There was the tiniest flicker of agreement in Svetlana’s face: an unguarded reaction that nonetheless said that, yes, in that regard Bella was right. But that did not make the thing itself right, the same look said.

“Please reconsider, Bella. Give me time to prove this is real. Let me drill a pressure tap into one of the fuel tanks, get a direct measurement… anything.”

“I wish I could. I wish I believed you, but right now I don’t. I don’t think you’re lying, either. I think you’re just —”

“Deluded.”

“I burnt out once, Svieta. I know how it happens. One minute you’re just sailing along, the next you’re in pieces. There’s no shame in it. It doesn’t make you a bad person.”

Bella dared to think, for a moment, that her words had hit home; that Svetlana had realised that she was taking no pleasure in this and that she felt a compassionate concern for her friend’s wellbeing.

Then Svetlana said, “This isn’t about you and me, is it? It’s about Powell Cagan.”

“I’m sorry?” Bella responded mildly.

“We all know what happened with you and Cagan, Bella.

We all know you fucked him. We all know it’s more than just business with the two of you.“

Bella’s face stung. In all their years of friendship, she had never once spoken of the affair with Cagan. She had assumed, with absolute certainty, that Svetlana knew nothing of it. But she now realised it had been there all along, like a weapon waiting to be drawn and used.

“That was twenty-five years ago,” she said, on the edge of tears.

“But old habits die hard, right? You might not be fucking him now, but Powell still only has to say jump and you say how high —”

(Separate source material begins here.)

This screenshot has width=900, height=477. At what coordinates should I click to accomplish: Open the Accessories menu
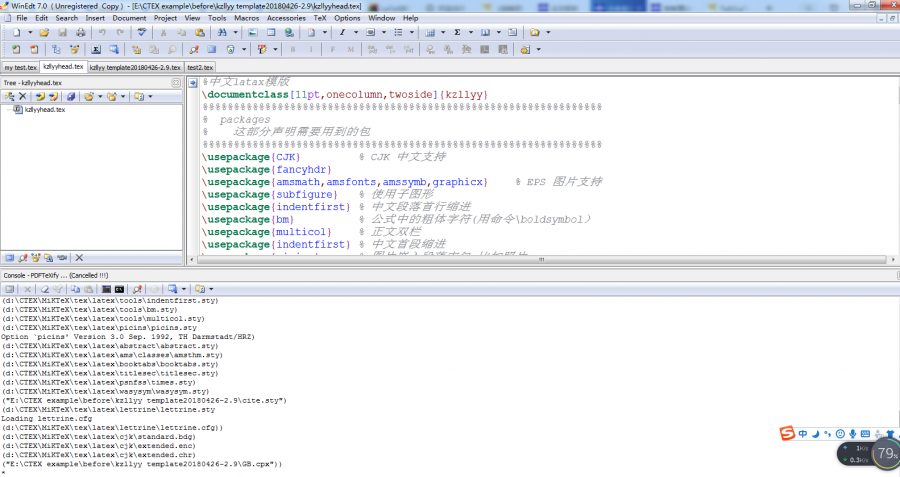coord(286,18)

“Don’t say another word. Please, don’t say
one more word
.”

“After all this time, you just can’t face it, can you?”

“Face what?”

“The possibility that Cagan might not be the man you looked up to back then.”

Bella moved to slap Svetlana across the cheek. But at the last moment she stayed her hand, even as Svetlana held up her own hand in defence.

“You shouldn’t have said that,” Bella said. “You really, really, shouldn’t have said that.”

EIGHT

The great barrel of the mass driver swung slowly through space until it was brought to a halt by the free-fliers. Tiny pulses of micro-thrust finessed the aim.

Denise Nadis sat wearing a headset and wraparound mike combo, dreadlocks tied back, tapping a shiny purple fingernail against the mike as she talked to the AI of the newly deployed driver.

“We’re okay?” Bella asked.

“She’s all yours.”

Bella opened a channel to the
Shenzhou Five
using the reply protocols that the Chinese had already specified.

“This is Captain Bella Lind,” she said. “I am commander of the UEE exploration vehicle
Rockhopper
. Thirty minutes ago our sensors detected the
Shenzhou Five’s
penetration into our exclusion volume. We are entitled — even obliged — to take defensive action against any possible threat.”

Bella halted and made a conscious effort to sound reasonable and conciliatory. “We have the means to defend ourselves. We have deployed a steerable mass driver loaded with a free-flier robot equipped with a nuclear demolition device, the kind we use for comet reshaping. I can put that nuke close enough to hurt you; it may fry your electronics or stress your shielding. I am hoping I will not have to do that, and that this message will be enough of a warning for you to apply reverse thrust and start exiting my airspace. If you do not, I will put that shot across your bows. If that does not deter you there will be no second warning: I will just keep loading up the mass drivers until you get the message. The closer you get, the better my aim. I am asking you to turn around now. I will give you five minutes to signal your intentions by altering your thrust and vector.”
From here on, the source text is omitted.